### Problem statement
List every line of the records below that contains the word "field", treating uppercase and lowercase as different.

____ Records supplied

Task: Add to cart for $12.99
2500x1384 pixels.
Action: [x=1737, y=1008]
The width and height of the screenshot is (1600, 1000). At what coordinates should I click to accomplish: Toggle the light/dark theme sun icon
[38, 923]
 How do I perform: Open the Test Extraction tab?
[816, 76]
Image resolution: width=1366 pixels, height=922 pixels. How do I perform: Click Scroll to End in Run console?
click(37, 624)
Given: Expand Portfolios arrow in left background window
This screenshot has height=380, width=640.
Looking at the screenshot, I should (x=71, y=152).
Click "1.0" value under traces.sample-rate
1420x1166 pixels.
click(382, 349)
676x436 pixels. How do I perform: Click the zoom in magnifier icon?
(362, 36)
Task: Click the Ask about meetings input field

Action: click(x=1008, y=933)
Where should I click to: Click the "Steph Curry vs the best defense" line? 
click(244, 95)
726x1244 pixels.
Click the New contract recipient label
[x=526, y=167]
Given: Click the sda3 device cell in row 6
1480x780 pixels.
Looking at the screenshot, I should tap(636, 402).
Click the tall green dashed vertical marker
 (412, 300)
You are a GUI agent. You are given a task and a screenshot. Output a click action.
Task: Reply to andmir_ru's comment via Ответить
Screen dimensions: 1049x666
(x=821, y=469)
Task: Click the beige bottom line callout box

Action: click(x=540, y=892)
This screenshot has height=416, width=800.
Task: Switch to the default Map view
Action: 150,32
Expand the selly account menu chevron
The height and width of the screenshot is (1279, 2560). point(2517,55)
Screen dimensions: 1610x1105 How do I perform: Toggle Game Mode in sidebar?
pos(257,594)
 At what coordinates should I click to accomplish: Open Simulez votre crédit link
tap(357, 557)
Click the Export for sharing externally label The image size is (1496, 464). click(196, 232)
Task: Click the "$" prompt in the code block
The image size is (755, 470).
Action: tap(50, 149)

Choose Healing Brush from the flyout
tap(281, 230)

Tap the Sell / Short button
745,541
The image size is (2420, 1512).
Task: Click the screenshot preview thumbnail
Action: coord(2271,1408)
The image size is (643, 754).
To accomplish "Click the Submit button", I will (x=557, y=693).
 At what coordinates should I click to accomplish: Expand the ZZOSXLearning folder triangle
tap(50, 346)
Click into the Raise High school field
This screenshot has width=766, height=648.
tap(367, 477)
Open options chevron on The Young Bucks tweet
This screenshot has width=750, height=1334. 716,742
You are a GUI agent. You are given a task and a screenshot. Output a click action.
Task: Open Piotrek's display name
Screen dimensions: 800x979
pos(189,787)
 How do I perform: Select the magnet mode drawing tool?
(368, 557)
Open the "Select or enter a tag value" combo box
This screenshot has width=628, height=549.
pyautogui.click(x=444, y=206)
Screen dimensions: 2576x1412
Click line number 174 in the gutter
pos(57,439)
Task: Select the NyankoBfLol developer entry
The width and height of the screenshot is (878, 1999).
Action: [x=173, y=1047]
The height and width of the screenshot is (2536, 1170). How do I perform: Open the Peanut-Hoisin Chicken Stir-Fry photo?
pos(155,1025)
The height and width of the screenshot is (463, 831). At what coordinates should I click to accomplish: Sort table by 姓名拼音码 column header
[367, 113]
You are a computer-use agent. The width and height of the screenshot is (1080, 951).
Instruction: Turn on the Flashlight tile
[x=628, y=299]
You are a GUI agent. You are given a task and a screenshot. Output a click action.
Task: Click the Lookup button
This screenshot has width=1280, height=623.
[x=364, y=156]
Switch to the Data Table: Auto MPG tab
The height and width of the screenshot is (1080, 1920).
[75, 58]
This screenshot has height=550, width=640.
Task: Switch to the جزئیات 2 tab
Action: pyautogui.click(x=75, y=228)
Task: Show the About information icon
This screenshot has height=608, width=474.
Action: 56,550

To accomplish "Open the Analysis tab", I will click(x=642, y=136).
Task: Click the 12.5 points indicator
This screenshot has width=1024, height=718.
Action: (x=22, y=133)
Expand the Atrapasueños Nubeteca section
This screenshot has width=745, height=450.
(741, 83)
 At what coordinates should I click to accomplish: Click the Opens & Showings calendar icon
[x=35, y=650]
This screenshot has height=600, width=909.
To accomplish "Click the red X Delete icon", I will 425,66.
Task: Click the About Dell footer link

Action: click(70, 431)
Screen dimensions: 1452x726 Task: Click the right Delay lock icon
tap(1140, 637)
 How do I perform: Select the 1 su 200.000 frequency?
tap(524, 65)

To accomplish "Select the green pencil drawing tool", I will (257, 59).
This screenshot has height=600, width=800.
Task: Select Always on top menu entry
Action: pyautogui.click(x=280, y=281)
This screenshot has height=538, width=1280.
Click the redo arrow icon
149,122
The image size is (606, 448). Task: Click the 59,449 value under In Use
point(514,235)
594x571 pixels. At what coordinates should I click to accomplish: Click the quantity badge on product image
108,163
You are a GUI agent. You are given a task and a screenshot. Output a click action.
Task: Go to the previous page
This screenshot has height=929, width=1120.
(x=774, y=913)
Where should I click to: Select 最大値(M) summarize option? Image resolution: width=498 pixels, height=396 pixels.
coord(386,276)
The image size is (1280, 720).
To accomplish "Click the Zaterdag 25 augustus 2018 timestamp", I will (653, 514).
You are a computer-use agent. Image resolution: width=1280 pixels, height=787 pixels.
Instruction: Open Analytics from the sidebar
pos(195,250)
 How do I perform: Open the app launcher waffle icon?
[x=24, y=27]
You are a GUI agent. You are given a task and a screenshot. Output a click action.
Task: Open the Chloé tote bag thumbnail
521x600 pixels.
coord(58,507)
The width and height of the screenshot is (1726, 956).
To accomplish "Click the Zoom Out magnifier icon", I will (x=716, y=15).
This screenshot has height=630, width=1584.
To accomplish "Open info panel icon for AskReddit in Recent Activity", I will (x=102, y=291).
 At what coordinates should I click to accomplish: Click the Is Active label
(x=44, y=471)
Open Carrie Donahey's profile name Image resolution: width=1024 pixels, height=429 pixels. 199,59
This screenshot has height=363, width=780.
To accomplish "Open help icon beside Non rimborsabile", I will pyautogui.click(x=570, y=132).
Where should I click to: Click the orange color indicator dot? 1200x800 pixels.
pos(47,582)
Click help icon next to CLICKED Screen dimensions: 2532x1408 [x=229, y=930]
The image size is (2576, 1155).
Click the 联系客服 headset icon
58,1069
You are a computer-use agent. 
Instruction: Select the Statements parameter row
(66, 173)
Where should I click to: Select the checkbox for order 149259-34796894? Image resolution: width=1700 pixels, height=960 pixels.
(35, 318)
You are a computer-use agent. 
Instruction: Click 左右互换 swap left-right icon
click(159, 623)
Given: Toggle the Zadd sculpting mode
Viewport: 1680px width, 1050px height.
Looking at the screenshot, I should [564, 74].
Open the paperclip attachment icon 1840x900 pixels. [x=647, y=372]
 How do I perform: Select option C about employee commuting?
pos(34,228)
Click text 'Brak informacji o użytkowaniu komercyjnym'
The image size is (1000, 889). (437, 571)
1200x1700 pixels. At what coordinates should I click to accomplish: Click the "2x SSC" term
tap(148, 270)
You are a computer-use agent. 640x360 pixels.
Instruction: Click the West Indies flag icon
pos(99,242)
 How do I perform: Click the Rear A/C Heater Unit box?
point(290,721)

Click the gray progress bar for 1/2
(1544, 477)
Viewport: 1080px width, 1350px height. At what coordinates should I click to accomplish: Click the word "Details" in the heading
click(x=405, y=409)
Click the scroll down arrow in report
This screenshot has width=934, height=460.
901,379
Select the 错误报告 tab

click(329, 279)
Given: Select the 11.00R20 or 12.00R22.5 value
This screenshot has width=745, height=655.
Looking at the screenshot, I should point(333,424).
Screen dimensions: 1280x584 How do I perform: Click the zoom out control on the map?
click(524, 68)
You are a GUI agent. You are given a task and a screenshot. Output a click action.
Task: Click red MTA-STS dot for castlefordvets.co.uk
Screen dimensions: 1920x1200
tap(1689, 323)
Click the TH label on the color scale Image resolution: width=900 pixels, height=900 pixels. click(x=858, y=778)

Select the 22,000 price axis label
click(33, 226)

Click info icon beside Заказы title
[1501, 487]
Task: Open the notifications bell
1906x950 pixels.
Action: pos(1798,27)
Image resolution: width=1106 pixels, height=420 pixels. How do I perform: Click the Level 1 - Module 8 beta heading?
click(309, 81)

________

### Task output
Task: Click the Ask about meetings input field
Click into the Raise High school field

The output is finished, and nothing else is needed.